Given no output schema, the description fully explains the return format (each cluster with community_id, seed, size, members) and sorting/filtering behavior. It covers purpose, algorithm, parameter effects, and alternative tools. The description is complete for an agent to decide when and how to use this tool.

Complex tools with many parameters or behaviors need more documentation. Simple tools need less. This dimension scales expectations accordingly.

Parameters5/5

Does the description clarify parameter syntax, constraints, interactions, or defaults beyond what the schema provides?

All four parameters have schema descriptions, but the tool description adds contextual meaning: weight_threshold controls traversal edge weight, max_hops is BFS depth, min_size filters small communities, max_communities limits output. This goes beyond the schema's default/min/max to explain how each parameter affects the algorithm.

Input schemas describe structure but not intent. Descriptions should explain non-obvious parameter relationships and valid value ranges.

Purpose5/5

Does the description clearly state what the tool does and how it differs from similar tools?

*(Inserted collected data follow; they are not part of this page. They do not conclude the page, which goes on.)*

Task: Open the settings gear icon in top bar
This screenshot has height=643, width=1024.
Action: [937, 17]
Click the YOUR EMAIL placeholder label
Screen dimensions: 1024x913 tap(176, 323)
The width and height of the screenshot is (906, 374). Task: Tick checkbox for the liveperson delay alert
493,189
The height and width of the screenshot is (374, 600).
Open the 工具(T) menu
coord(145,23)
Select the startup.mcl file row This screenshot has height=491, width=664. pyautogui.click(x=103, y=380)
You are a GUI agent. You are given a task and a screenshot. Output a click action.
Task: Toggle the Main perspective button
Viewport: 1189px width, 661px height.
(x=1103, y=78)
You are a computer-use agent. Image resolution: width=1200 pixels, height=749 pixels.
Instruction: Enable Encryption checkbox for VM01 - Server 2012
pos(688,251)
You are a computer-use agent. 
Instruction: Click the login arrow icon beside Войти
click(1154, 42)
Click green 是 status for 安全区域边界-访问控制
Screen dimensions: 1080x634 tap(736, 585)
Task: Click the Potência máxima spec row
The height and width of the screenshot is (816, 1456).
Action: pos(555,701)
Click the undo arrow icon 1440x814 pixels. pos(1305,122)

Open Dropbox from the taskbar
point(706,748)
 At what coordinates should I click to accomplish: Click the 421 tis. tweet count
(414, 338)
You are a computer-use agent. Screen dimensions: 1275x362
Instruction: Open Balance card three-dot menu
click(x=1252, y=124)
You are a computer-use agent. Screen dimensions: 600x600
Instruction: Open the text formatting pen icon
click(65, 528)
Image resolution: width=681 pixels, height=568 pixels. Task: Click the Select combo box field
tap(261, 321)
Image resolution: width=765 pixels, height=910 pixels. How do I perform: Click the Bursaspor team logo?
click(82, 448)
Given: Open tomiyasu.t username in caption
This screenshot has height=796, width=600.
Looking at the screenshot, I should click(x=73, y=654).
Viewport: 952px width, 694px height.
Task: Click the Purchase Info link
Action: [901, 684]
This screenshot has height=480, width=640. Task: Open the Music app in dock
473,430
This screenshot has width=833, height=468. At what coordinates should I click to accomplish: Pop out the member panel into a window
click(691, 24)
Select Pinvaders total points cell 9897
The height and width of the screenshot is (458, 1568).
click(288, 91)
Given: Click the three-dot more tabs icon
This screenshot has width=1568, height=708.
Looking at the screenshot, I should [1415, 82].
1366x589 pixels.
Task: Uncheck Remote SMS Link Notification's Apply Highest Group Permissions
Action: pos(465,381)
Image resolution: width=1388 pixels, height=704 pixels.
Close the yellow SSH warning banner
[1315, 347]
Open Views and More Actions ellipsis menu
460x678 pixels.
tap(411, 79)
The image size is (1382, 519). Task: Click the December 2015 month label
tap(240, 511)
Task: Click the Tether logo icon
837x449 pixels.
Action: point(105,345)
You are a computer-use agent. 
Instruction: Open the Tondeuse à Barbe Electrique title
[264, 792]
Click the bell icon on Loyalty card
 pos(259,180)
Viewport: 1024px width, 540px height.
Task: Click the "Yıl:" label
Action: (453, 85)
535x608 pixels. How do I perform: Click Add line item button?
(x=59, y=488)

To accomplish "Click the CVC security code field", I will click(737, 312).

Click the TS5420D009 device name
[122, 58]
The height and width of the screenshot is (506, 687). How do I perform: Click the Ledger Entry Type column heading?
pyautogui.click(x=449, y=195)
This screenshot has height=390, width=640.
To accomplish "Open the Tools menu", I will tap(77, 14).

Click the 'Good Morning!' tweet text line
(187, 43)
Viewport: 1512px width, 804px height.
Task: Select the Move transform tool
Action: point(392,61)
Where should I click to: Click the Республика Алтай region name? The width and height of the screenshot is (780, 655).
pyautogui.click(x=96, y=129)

The description clearly states the tool finds clusters of densely-interconnected entities using a specific algorithm (seed-based BFS). It distinguishes from sibling tools graph_query and graph_search, which are for starting from a specific entity. The verb 'Find' and resource 'clusters' are specific and well-defined.

Agents choose between tools based on descriptions. A clear purpose with a specific verb and resource helps agents select the right tool.

Usage Guidelines5/5

Does the description explain when to use this tool, when not to, or what alternatives exist?

The description explicitly states when to use this tool (e.g., for understanding knowledge neighbourhoods) and when not to (e.g., 'Use graph_query or graph_search instead when you have a specific entity to start from'). It also implies to use for community detection without a starting entity.

Agents often have multiple tools that could apply. Explicit usage guidance like "use X instead of Y when Z" prevents misuse.